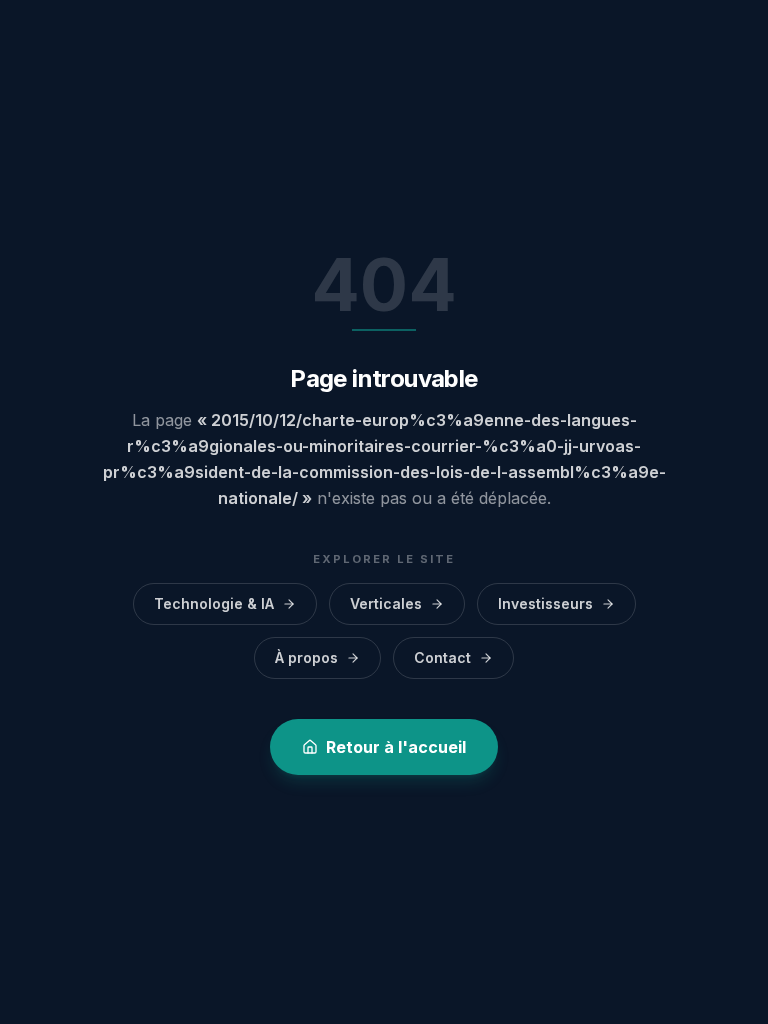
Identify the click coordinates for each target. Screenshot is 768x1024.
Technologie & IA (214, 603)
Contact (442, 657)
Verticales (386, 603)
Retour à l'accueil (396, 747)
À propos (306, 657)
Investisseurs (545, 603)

• What to work on: Leave out the pictures and copy everything else in the records word for word.

• Your response:
Identify the click coordinates for each target. Screenshot is 768x1024.
Technologie & IA (214, 603)
Contact (442, 657)
Verticales (386, 603)
Retour à l'accueil (396, 747)
À propos (306, 657)
Investisseurs (545, 603)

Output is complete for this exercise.